* _WORK TASK_:
Your reply should consist only of the lines from the one holding "909x422 pixels. At" to the last line of the data below, written out exactly and without pictures.

* _PROVIDED RECORDS_:

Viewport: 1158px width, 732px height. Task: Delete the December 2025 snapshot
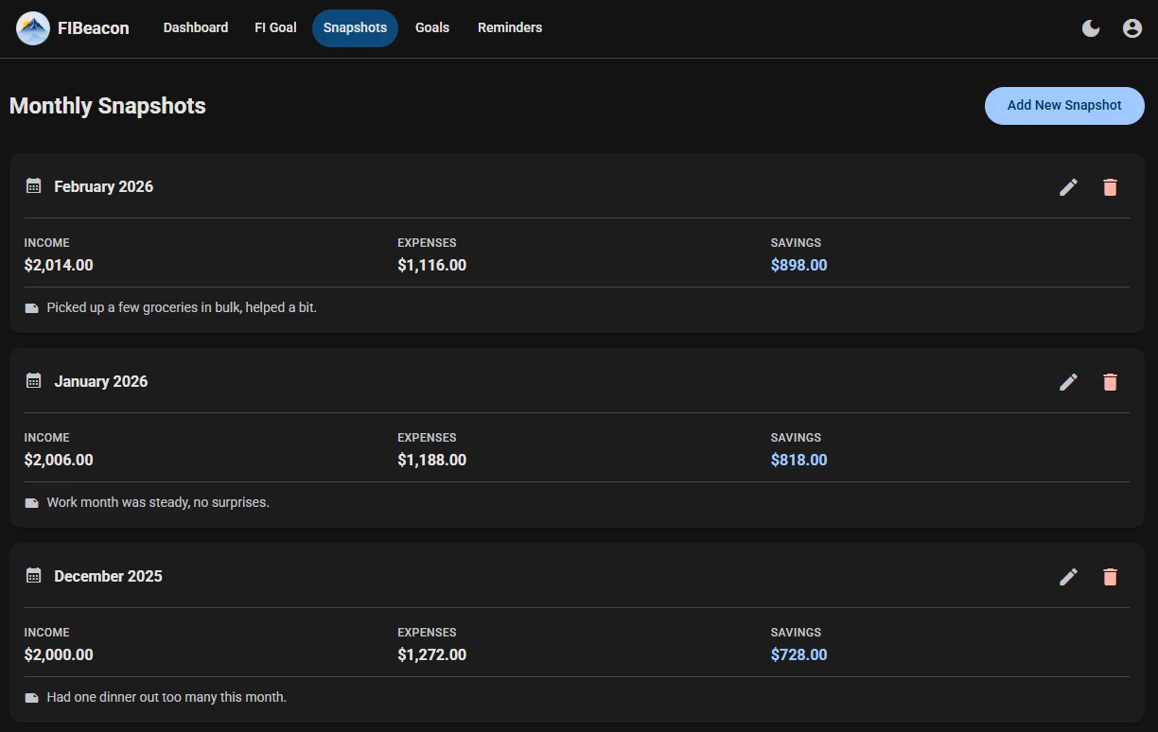click(x=1110, y=577)
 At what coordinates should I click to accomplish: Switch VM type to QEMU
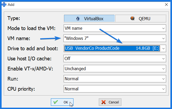pyautogui.click(x=140, y=18)
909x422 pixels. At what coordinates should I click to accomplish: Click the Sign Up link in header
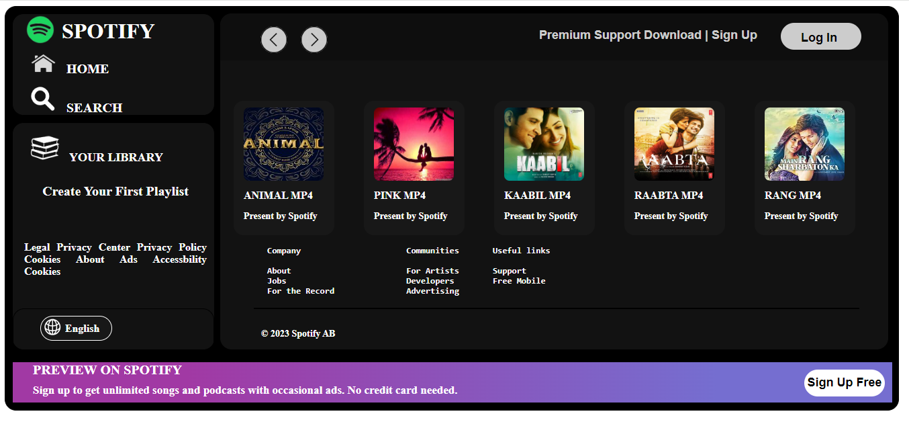point(734,35)
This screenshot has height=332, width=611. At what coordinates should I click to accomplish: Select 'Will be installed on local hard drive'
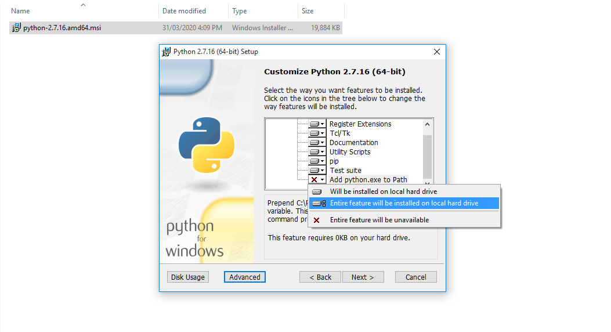tap(383, 192)
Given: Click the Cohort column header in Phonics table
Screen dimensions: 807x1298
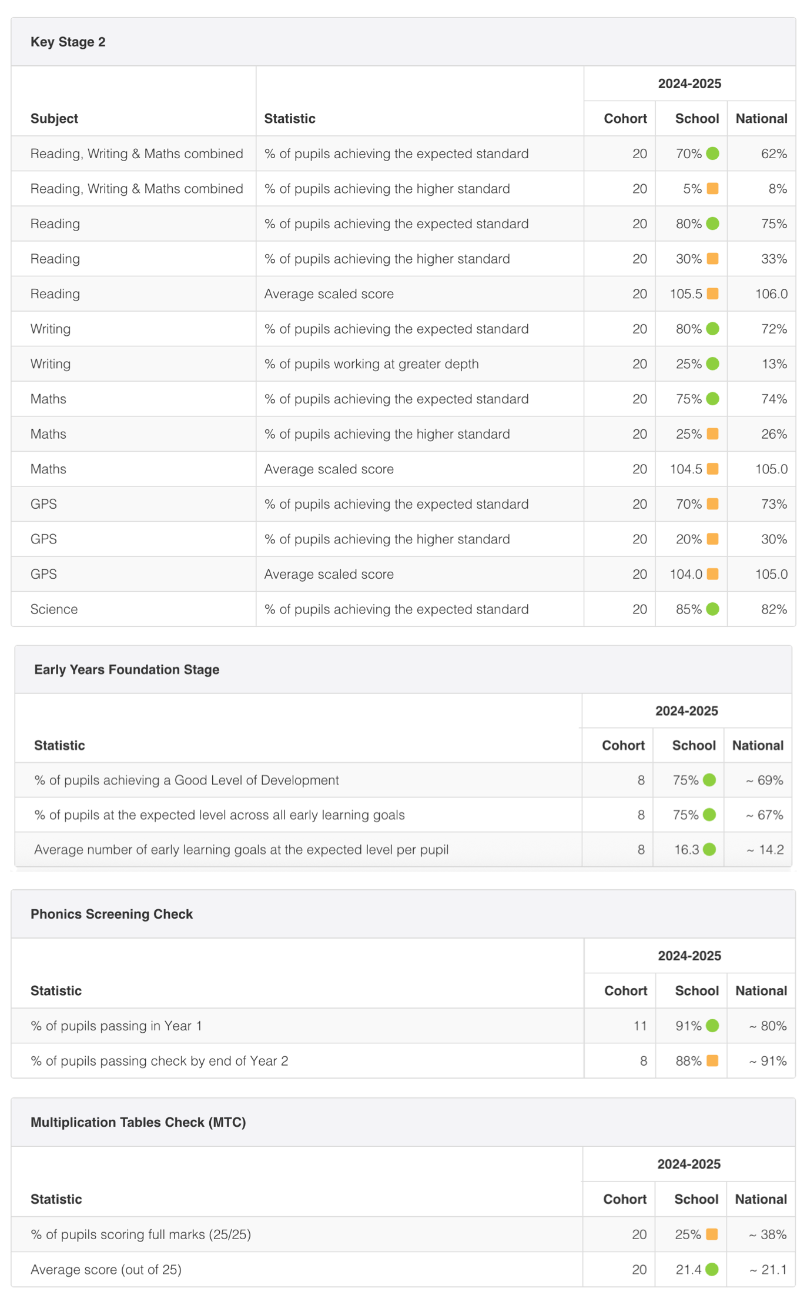Looking at the screenshot, I should [x=625, y=990].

* _EXERCISE SOLUTION_:
909x422 pixels. At what coordinates should I click to accomplish: Click the Sign Up link in header
point(734,35)
This screenshot has height=332, width=611. At what coordinates should I click to accomplish: Select 'Will be installed on local hard drive'
tap(383, 192)
Given: Click the Cohort column header in Phonics table
Screen dimensions: 807x1298
Looking at the screenshot, I should [x=625, y=990].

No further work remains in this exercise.